Posted at 8:33 AM, Jun 13, 2012
and last updated 2012-06-13 10:43:20-04

RICHMOND, Va. (WTVR) – A new study by scientists working with Climate Central delves into the temperature trends of the United States, not only as a whole, but also by breaking it down state-by-state. Scientists and “amateur weather observers” alike have long-known that temperature changes over time vary from region to region, and can significantly be influenced by factors like natural variability, local geographic influences, the urban heat island effect, and air pollution. Contributing scientists to this study include Claudia Tebaldi, PhD, Dennis Adams-Smith, and Nicole Heller, PhD.  This focused approach investigated average daily temperatures in the Lower 48 states from 1912 to the present, and then compared that to more recent decades from 1970 to the present. This daily surface temperature data is from the National Climatic Data Center’s U.S. Historical Climatology Network of weather stations.

The report begins, “Global warming isn’t uniform. The continental U.S. has warmed by about 1.3°F over the past 100 years, but the temperature increase hasn’t been the same everywhere: some places have warmed more than others, some less, and some not much at all.”

Their conclusions are as follows:

  • Over the past 100 years, the top 10 states on average warmed 60 times faster than the bottom 10 (0.26°F per decade vs. 0.004°F per decade), when looking at average mean temperatures. During this timeframe, 45 states showed warming trends, although 21 were not statistically significant. Three states experienced a slight cooling trend.
  • Since 1970, warming began accelerating everywhere. The speed of warming across the lower 48 more than tripled, from 0.127°F per decade over the 100-year period, to 0.435°F per decade since 1970. In the last 42 years the 10 fastest-warming states heated up just twice as fast, not 60 times as fast as the 10 slowest-warming states (0.60°F vs. 0.30°F per decade). Over the past 42 years 17 states warmed more than half a degree F per decade.
  • The states that have warmed the most — whether you look at the past 100 years or just the past 40 —include northern-tier states from Minnesota to Maine and the Southwest, particularly Arizona and New Mexico. Places that have warmed the least include Southeast states, like Florida, Alabama, Georgia and South Carolina, along with parts of the central Midwest, like Iowa and Nebraska.

# Dataset excerpts
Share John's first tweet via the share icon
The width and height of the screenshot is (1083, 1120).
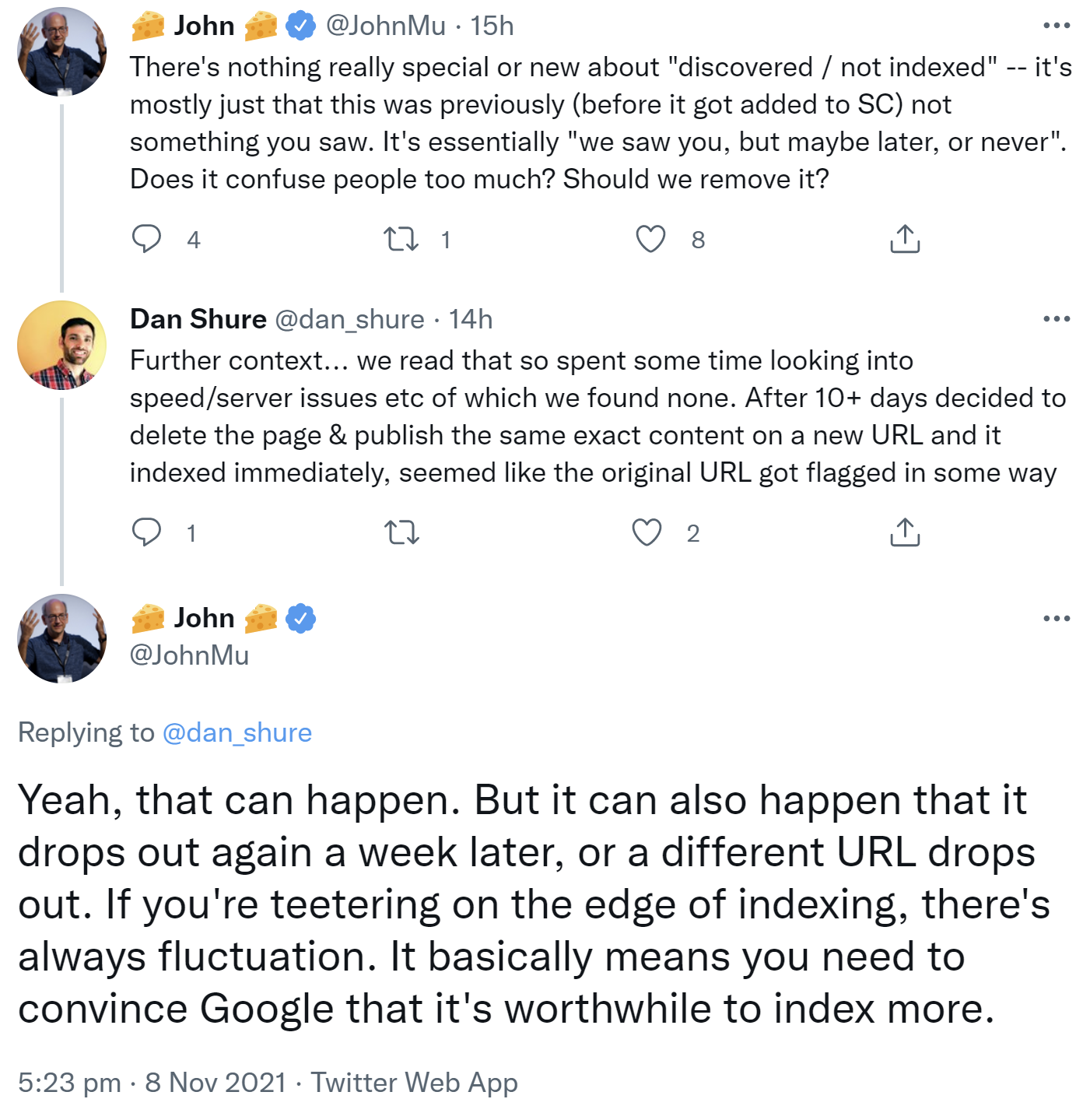(904, 239)
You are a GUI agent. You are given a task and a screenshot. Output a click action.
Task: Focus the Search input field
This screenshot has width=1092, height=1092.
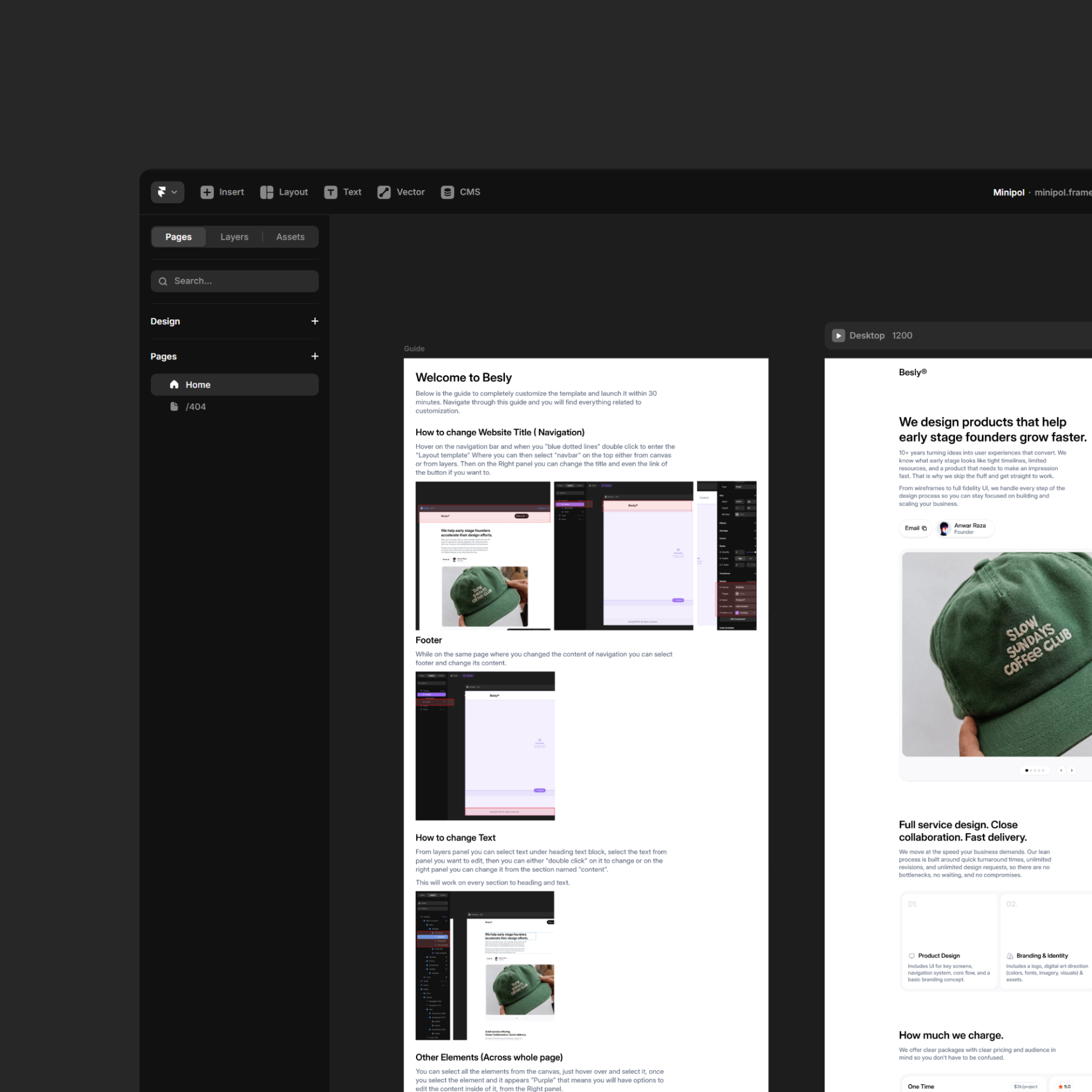[235, 281]
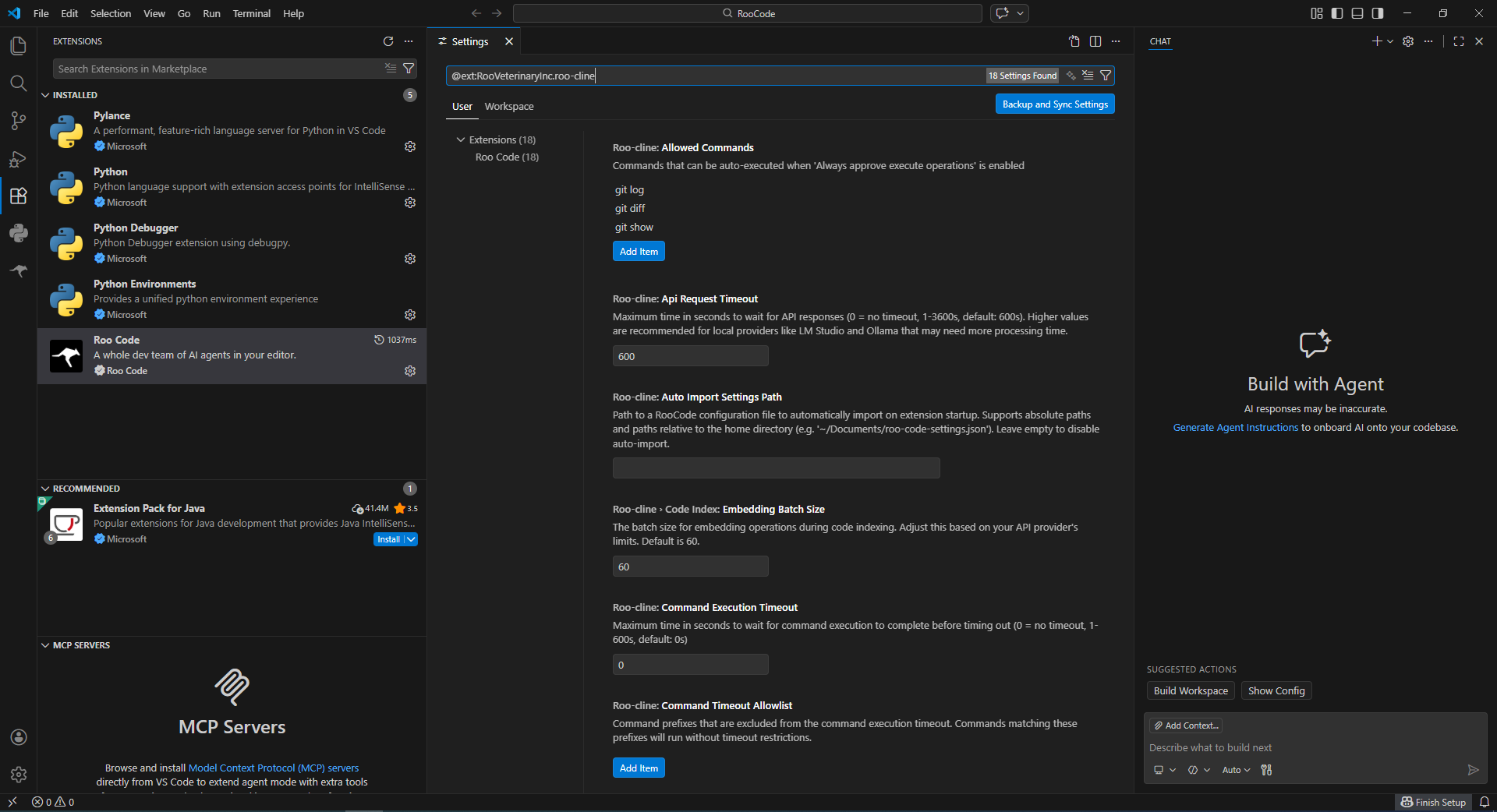Click manage gear for Pylance extension
1497x812 pixels.
410,147
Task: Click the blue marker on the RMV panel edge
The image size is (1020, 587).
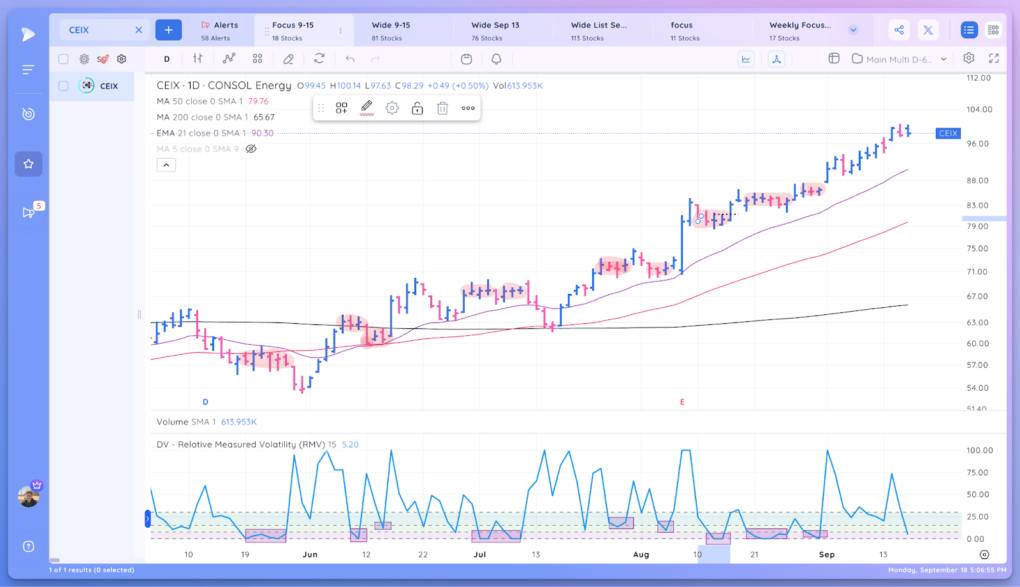Action: tap(146, 518)

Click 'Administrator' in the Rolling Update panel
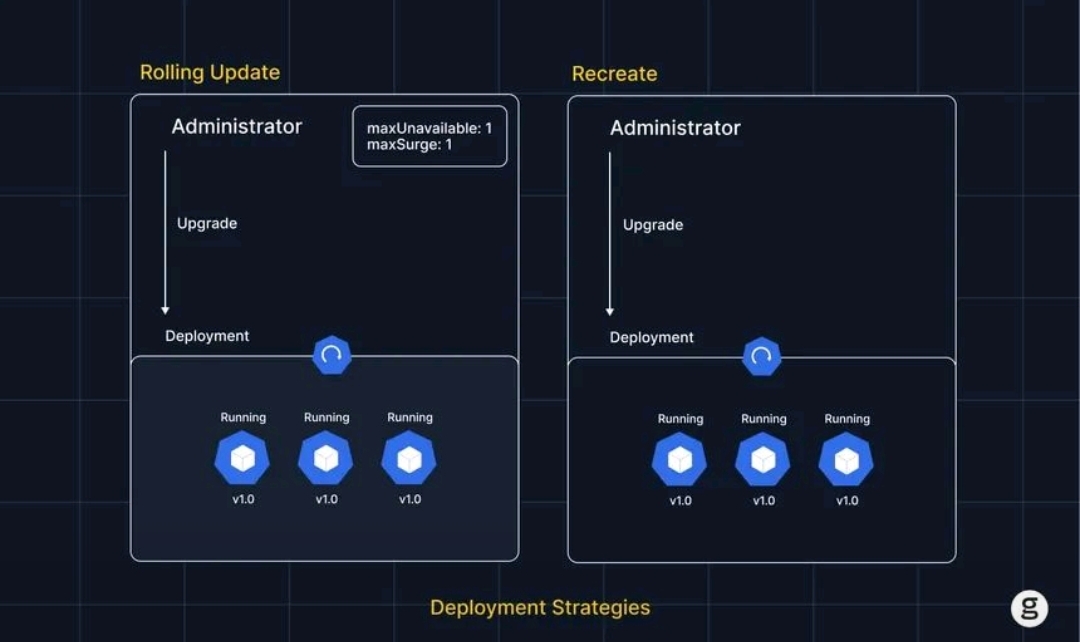click(236, 127)
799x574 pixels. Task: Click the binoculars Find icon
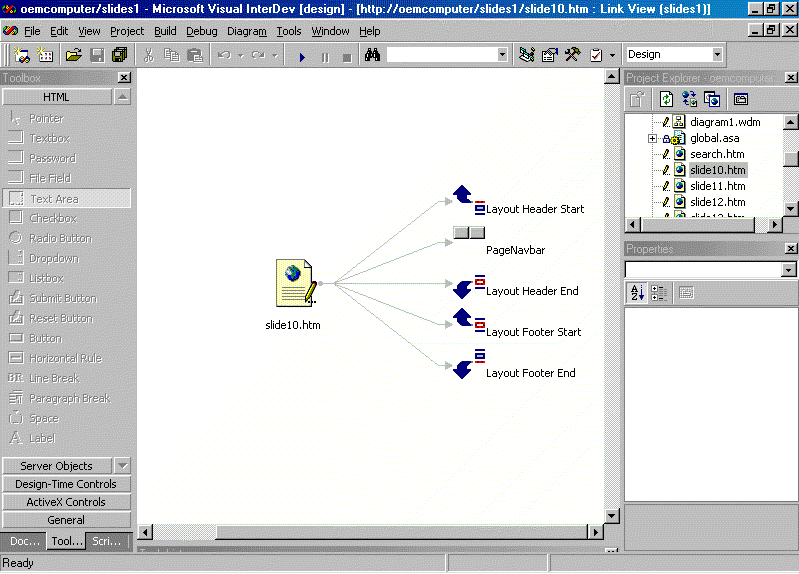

# Exercise A
In the state warming article, rewrite the paragraph beginning "RICHMOND, Va. (WTVR) – A new study" as a bulleted list that keeps its main facts.
# Exercise B
Answer these questions from the state warming article:
(i) By about how much has the continental U.S. warmed over the past 100 years, according to the opening of the report?
(ii) What is the source of the daily surface temperature data used in the study?
(iii) Over the past 100 years, how many states showed a slight cooling trend?
# Exercise C
List every state that the state warming article names among the places that have warmed the least.

# Exercise answer A
- A new study by scientists working with Climate Central examines U.S. temperature trends nationally and state by state.
- Temperature changes vary by region and can be influenced by natural variability, local geography, the urban heat island effect, and air pollution.
- Contributing scientists: Claudia Tebaldi, PhD; Dennis Adams-Smith; Nicole Heller, PhD.
- The study looked at average daily temperatures in the Lower 48 states from 1912 to the present and compared them with 1970 to the present.
- The daily surface temperature data comes from the National Climatic Data Center's U.S. Historical Climatology Network of weather stations.

# Exercise answer B
(i) About 1.3°F.
(ii) The National Climatic Data Center's U.S. Historical Climatology Network of weather stations.
(iii) Three.

# Exercise answer C
- Florida
- Alabama
- Georgia
- South Carolina
- Iowa
- Nebraska